JERUSALÉM

Jerusalén había sido un lugar que me esquivaba. Muchos años había soñado con sus calles, con su historia y lo que representaba para mi fe, pero a mi vida llegaron otras cosas y este viaje quedó en el aire, suspendido durante mucho tiempo. En diciembre del año pasado lo puse dentro de mis sueños, en mi lista de prioridades y como siempre estoy rodeada de personas que me aman bien, me ayudaron a concretar este peregrinar. 

De niña cantaba: Jerusalén que bonita eres/calles de oro mar de cristal/ por esas calles yo quiero caminar /calles de oro mar de cristal. Y así cuarenta y seis años después entré con un grupo de 120 peregrinos cantándole a esta ciudad lo que me enseñaron mis padres. 

Los que me han leído aquí y en el otro blog saben que creo en los sueños, en el poder de las palabras, en los milagros que construimos a diario y ahora entiendo el porqué este viaje tenía que ser AHORA. Era el momento justo, se tenía que dar cuando estuviera preparada. Un viaje que marca, cada uno de mis compañeros lo vivió de manera diferente pero todos estábamos unidos en una experiencia espiritual. 

No podemos desconocer la realidad que vive Israel, las divisiones internas, los extremos, y sin embargo caminar por sus calles era una invitación constante para ser más flexibles en nuestra vida diaria, a ser más tolerantes, a creer que el amor sí puede transformar lo que nos parece imposible. Con los ojos del corazón podemos aceptar los matices, observar cómo en un solo lugar conviven tantos credos aunque se mantengan las fronteras. Contrastes que muchas veces llevamos dentro de nosotros pero solo vemos las diferencias afuera.

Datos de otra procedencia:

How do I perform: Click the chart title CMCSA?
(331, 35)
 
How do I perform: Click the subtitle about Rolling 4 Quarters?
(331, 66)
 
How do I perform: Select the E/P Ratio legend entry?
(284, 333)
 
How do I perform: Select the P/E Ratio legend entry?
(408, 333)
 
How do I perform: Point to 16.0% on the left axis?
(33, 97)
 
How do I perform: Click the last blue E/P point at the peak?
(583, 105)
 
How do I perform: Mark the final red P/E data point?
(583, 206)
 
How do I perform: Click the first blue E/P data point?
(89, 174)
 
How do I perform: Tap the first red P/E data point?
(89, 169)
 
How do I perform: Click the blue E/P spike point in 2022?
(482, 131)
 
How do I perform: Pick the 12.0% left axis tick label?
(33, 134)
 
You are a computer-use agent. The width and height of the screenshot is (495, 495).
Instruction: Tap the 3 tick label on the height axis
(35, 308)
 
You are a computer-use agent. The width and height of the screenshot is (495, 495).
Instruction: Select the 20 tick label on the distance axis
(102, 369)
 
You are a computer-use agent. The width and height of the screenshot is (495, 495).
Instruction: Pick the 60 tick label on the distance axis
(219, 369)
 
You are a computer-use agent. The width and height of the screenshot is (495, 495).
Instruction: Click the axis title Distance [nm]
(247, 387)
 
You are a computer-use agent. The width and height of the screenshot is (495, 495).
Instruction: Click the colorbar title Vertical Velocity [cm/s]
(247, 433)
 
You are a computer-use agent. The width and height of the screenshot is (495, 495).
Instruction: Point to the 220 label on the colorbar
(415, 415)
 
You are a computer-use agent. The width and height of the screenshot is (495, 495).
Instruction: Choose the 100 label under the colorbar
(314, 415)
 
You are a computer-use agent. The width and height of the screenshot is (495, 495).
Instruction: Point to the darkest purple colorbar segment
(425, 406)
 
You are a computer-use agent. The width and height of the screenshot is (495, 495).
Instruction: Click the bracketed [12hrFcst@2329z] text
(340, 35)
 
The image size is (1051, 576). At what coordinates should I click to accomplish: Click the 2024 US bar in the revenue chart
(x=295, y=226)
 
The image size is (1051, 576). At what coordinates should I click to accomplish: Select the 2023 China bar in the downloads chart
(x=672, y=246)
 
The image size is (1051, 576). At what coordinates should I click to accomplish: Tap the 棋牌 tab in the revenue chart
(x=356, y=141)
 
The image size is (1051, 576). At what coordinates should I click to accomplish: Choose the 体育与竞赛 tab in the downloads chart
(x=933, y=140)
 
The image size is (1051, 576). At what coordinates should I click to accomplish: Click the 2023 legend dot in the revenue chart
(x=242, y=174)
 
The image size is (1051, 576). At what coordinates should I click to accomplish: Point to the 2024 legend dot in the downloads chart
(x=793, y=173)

La fe no le pertenece a ninguna religión, es ese saber que desconoces algo y sin embargo tienes confianza. Muchos de mis amigos peregrinos hablaban de una energía especial que se sentía en las calles, yo entendía y respetaba aunque no fuera mi enfoque. Aquí se vive algo que se conoce como: “El síndrome de Jerusalén”, es una emoción que te embarga a medida que vas caminando y vas reconociendo la historia de un pueblo que durante miles de años han puesto piedras, una sobre otra, una y otra vez. Te puedo asegurar que no hace falta ser católico, ni judío, tampoco cristiano ortodoxo para sentir que es una experiencia mística.

No olvidaré cuando una compañera que trataba de racionalizar todo me dijo al llegar al Monte de los olivos: tengo ganas de llorar, me siento mareada. La cantidad de olivos aromatizaban las laderas y para los que conocemos un poco las sagradas escrituras, sabemos que es uno de los lugares más sagrados. Dicen que desde ahí Jesús ascendió al cielo y también ahí según la historia se rezó por primera vez el Padre Nuestro, oración que encuentras aquí en más de 100 idiomas. No sé si fue ahí, no sé si fue cerca, lo único que sé es que aunque trates de restarle importancia o simplemente recorrer los lugares como sitios turísticos, te invade una devoción, es más fuerte que tú, los lugares te impregnan.

Sigo abriendo mi corazón… sigo por esas callejuelas, por esa historia de dolor y amor… sigo por aquí tratando de compartir una historia que marca vida. Dicen que siempre hay un antes y un después de esta experiencia, de este peregrinar por Tierra Santa.

Un poco más de mis días antes de salir mañana de viaje a dictar talleres de escritura. Una bendición más, llegar y tener trabajo , un trabajo que me da la oportunidad de crecer, de enseñar, de crear sentido, de tocar a otros, un trabajo que me permite compartir desde mis poemas, desde mi poesía...mi vida.

Un abrazo en el aleteo amoroso de la poesía.











En las rendijas profundas de ese muro de los lamentos llegamos con respeto para dejar nuestras oraciones, peticiones y agradecimientos. 


                               
                              Un  viernes Santo en Jerusalén. Quince estaciones del Viacrusis que me llevaron a la puerta del Santo sepulcro. Cuánta devoción en esas callecitas.

El gran Monte de los olivos. 



Parte de grupo... ¡cuánta vida, cuántas experiencias juntos!